When she felt a palm clap down hard on her head, she opened her eyes and moved her hands to get a better look at the geezer. His grin hadn't faltered in the slightest, and he was starting to buckle with snorting laughter.

"You look good for an old man, Aang!" He chortled, slapping his knee at his strange attempt at humor. The man strutted away from the startled Korra, and the incredulous Noatak.

"What did he just call you?" The waterbender asked, probably overwhelmed by the sheer amount of questions that one comment had just raised. Korra was just as confused. Clearly they knew she was the Avatar, but why had they called her Aang? Were these men old members of Aang's gang?
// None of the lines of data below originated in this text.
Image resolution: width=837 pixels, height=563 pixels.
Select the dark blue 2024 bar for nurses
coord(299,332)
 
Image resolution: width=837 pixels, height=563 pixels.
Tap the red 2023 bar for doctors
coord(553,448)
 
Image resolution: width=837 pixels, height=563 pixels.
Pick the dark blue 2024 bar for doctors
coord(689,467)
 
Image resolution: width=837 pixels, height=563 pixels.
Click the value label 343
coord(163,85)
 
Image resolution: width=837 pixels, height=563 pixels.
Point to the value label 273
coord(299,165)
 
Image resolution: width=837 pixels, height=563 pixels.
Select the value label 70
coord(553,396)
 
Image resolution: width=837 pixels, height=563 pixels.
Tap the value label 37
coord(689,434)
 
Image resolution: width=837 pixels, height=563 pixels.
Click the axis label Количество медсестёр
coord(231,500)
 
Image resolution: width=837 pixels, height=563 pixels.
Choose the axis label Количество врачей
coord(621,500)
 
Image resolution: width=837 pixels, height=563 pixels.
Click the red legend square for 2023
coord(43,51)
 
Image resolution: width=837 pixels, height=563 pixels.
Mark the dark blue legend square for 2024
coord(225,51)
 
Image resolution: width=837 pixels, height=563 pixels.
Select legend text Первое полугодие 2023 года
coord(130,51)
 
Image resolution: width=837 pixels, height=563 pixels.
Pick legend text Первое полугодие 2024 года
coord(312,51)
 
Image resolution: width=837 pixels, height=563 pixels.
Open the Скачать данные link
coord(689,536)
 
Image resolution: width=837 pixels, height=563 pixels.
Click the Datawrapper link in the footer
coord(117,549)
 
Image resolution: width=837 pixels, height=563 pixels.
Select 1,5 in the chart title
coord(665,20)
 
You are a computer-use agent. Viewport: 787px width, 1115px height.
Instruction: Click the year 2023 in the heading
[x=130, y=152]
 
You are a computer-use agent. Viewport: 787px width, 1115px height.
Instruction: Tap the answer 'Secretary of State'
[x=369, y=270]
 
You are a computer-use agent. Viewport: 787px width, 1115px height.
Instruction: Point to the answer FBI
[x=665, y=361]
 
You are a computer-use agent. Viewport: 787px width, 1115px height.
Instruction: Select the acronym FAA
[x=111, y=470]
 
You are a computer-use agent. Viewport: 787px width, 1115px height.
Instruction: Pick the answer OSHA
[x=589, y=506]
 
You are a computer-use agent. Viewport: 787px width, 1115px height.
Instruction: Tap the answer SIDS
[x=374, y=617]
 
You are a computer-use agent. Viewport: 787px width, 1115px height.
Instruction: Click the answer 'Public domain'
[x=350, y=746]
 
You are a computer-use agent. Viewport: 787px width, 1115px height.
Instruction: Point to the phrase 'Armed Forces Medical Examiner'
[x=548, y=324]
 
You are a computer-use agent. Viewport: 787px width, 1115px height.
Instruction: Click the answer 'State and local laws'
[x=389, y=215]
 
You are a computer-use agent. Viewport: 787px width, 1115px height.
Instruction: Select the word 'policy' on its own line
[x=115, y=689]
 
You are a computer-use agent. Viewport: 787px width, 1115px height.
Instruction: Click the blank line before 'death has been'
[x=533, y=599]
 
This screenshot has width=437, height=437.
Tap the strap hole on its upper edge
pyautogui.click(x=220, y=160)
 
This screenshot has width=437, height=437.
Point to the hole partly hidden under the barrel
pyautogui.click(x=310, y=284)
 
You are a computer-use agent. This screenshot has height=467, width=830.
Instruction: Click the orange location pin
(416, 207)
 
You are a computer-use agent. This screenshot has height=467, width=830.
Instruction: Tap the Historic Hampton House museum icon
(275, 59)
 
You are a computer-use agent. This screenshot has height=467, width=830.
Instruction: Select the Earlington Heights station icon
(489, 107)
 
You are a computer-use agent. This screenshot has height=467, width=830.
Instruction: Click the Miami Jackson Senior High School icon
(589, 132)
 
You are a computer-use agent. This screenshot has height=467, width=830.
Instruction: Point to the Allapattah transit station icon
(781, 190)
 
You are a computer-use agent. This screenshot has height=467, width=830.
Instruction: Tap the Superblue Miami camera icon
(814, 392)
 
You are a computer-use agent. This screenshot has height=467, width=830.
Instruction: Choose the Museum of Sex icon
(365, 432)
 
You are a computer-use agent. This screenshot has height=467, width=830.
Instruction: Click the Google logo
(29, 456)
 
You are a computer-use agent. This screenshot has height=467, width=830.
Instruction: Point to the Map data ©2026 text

"That and more will be answered in time," the gold-eyed man replied, as he led his companion out of the hut. With them, Korra feared, would go her chance at answers. She wracked her brain for any clue as to who they were. The younger of the two had golden eyes reminiscent of the Fire Nation aristocracy, but without a scar on his face, she knew he couldn't be Zuko. She knew even less about the other man, as his strange robes would have placed him as an Earth Kingdom monarch, but he wasn't any more familiar to her than the first. Any attempt to get into Aang's memories were blocked, until even Katara's face started to blur.

"We will have much to discuss, Avatar," he said, holding the door open for her to pass through. Frozen there in place, she felt completely helpless. Turning to Noatak for backup, she saw his face twisted in rage. It was then that she realized what, exactly, had been said.

"You're the Avatar?" He seethed, caring less about the actual believability of that statement as far as his own timeline was concerned, and more about the idea that he'd harbored his father's greatest enemy under his roof. He had his falling out with Yakone, but years of anti-Avatar sentiments had left him bitter toward the World Spirit. He bared his teeth in a wicked snarl.

"Get out of here," he ordered, sweeping his arm towards the door. Struck dumb, Korra obeyed his wishes, taking the lead the two mystery men had set. Once outside the hut, she turned to the gold-eyed old man, and asked, "where do I go now?"

"You may live with us, if you so desire," the younger replied, but Korra shook her head to express her distaste for the idea. Honestly, she trusted them about as much as she trusted Noatak, and she knew who he would become, and what he would do to her.

"I'll live in one of these huts," she decided, gesturing to the others among the cluster where Noatak made his home.

"We'll discuss this more after you've rested," he said, as the two started walking away. Glumly, Korra walked over to the hut farthest away from Noatak's, and realized just how tired she really was. As soon as she got inside, she collapsed onto the small bed.

Meanwhile, the two older men conversed in hushed tones on their hike.

"You may have said too much," Iroh chastised, but without sternness. If anything, there was a sparkling in his eyes.

"I simply wanted to greet an old friend properly," Bumi retorted, his smirk making Iroh chuckle.

"Surely, with your advanced age, you could show a little more restraint?" The firebender teased, but soon after a small slab of earth sprung forward and hit him in the rump. He looked up to the giggling Bumi with a withering glare.

"Now just who are you calling old, you old coot?" The earthbender asked. They looked at each other and laughed, their figures fading off into the night.